A intrusa
A avó havia deixado a casa em herança para Hayrunnisa, e a jovem decidiu ir morar lá por um tempo, ver se valia a pena se mudar para a residência em caráter definitivo, ou vender o imóvel. A mãe tentou convencê-la de que a segunda opção era a melhor.
- A casa é velha, você vai gastar um bom dinheiro se resolver reformá-la - enfatizou.
- Eu posso reformar e depois vender por um valor maior - ponderou Hayrunnisa.
- O terreno vale mais do que a casa - insistiu a mãe. - O bairro está se valorizando, pois muitas dessas casas antigas estão sendo compradas por construtoras para demolição e construção de prédios residenciais. Se realmente quer morar lá, pode vender e ainda ficar com um apartamento no mesmo terreno.
Hayrunnisa interrompeu a conversa afirmando que, antes de tomar uma decisão, iria experimentar um pouco da vida no imóvel onde a avó vivera sozinha por boa parte das últimas décadas, depois que ficara viúva e as filhas terem se casado e mudado para outras partes da cidade.
- A senhora nunca gostou da casa da vovó, essa é que é a verdade - observou Hayrunnisa, para embaraço da mãe.

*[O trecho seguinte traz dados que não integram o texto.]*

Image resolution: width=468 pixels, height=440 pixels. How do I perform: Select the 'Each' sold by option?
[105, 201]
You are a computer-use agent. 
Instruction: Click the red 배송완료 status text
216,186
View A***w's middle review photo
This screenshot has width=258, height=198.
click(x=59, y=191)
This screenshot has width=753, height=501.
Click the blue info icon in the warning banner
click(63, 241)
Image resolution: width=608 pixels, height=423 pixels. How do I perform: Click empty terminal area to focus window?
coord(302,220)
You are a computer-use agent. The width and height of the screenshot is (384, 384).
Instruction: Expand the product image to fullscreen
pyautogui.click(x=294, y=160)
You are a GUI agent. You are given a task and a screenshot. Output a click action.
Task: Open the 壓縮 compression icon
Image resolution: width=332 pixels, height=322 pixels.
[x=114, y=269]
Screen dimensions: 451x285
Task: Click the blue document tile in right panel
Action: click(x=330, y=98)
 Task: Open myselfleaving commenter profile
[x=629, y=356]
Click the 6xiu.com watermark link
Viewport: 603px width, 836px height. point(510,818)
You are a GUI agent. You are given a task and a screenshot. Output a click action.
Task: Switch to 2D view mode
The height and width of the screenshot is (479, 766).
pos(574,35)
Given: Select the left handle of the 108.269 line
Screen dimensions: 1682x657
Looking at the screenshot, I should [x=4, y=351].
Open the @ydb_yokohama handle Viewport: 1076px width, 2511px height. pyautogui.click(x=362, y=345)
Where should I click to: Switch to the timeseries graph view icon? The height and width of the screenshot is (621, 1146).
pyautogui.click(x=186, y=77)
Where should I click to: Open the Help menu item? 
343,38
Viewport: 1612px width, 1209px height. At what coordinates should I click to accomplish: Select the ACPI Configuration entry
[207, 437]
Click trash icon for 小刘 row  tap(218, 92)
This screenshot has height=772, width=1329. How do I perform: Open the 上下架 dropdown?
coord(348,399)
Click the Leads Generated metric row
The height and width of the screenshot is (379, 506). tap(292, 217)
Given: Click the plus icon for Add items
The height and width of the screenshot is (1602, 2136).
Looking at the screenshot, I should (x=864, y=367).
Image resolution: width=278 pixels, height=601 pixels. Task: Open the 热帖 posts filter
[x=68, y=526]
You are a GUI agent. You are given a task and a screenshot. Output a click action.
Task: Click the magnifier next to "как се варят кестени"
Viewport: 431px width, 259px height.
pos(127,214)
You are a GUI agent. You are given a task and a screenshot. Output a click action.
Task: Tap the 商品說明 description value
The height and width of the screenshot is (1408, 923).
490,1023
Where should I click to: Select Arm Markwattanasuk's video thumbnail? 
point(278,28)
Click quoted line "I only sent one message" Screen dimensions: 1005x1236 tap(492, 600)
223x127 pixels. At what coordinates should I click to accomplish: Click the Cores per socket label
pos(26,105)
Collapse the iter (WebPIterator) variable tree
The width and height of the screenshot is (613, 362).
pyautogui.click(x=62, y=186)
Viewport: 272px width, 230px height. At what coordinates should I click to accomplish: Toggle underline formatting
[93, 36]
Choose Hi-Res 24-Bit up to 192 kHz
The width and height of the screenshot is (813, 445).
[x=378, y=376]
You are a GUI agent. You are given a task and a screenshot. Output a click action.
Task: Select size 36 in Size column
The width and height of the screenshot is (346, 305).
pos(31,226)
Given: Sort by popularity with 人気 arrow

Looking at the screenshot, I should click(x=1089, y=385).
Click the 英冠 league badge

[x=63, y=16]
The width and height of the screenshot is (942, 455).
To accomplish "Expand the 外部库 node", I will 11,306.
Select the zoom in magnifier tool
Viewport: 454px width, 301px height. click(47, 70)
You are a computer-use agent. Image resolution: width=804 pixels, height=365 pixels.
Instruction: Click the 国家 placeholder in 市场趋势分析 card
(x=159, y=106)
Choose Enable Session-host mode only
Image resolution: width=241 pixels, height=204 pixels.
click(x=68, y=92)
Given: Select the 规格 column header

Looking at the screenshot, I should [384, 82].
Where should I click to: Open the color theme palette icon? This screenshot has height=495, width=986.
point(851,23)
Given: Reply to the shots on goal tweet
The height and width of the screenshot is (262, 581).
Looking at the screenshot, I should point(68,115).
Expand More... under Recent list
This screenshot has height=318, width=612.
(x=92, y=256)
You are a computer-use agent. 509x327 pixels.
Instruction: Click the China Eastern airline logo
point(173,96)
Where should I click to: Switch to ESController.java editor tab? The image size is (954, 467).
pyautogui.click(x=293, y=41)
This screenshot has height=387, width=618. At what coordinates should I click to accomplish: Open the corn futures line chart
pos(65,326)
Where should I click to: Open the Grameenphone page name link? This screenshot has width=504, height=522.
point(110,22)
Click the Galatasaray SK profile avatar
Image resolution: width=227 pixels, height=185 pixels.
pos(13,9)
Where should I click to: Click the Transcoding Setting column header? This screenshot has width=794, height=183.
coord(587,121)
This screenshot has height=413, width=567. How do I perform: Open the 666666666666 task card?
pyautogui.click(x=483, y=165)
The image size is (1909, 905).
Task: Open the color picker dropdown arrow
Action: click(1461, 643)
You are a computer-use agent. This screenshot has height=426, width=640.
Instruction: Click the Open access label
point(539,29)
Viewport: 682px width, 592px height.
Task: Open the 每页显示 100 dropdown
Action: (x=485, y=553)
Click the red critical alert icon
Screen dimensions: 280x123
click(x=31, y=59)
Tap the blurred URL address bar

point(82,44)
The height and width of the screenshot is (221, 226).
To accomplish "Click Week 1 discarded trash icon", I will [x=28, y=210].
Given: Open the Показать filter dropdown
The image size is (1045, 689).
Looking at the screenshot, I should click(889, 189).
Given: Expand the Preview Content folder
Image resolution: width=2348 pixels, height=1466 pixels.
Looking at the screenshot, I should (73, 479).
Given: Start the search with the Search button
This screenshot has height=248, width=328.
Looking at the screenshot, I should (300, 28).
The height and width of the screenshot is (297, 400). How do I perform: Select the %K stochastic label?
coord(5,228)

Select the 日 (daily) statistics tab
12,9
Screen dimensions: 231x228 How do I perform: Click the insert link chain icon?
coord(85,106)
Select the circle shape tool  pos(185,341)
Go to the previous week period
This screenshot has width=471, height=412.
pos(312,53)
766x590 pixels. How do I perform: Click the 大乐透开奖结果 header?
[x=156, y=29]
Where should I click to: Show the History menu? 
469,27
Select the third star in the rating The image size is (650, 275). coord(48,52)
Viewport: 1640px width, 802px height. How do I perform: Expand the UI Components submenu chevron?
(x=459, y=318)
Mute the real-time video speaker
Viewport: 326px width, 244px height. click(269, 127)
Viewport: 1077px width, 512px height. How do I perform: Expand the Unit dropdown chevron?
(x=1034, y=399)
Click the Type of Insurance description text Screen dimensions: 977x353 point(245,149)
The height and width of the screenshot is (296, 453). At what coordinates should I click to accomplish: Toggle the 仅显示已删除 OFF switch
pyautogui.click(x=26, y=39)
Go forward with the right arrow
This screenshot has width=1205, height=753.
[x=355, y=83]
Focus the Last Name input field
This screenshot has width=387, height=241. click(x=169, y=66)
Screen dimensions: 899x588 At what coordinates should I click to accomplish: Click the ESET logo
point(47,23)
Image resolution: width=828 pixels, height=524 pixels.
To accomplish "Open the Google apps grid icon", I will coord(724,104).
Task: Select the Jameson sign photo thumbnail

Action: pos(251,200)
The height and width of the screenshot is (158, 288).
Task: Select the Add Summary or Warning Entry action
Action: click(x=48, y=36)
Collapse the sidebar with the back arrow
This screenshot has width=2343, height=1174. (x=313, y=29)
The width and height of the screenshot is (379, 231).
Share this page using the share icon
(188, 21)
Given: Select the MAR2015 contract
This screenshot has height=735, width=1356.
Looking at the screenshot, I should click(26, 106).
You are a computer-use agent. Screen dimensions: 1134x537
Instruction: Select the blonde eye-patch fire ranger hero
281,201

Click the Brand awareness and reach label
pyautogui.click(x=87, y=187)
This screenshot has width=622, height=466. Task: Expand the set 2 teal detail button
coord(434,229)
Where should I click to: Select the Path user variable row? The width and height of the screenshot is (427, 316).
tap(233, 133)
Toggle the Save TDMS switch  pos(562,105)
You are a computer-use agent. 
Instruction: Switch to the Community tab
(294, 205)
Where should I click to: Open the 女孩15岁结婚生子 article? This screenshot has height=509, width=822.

- O fato da sua avó ser apegada à casa, não te obriga a ficar com ela - concluiu a mãe, antes de mudar de assunto.
* * *
Quando o táxi a deixou com suas malas em frente ao imóvel, Hayrunnisa pensou que talvez a mãe tivesse uma certa razão. A casa, de dois andares, estava com a pintura desbotada, e o mato crescia no jardim da frente e nas laterais; o quintal, provavelmente, deveria ter se convertido numa selva, após alguns anos de abandono. Ela suspirou e abriu o portão enferrujado, que rangeu nos gonzos para lhe dar passagem. A porta principal estava um pouco empenada, mas nada que um pouco de óleo lubrificante não resolvesse, avaliou.
No interior da casa, reinava o bafio de algo fechado a muito tempo, e lençóis empoeirados cobriam os móveis. Hayrunnisa imaginou que talvez pudesse obter um dinheiro extra vendendo parte do mobiliário para antiquários; devia haver peças bem antigas ali. E, talvez fazendo isso, pudesse bancar a reforma do imóvel...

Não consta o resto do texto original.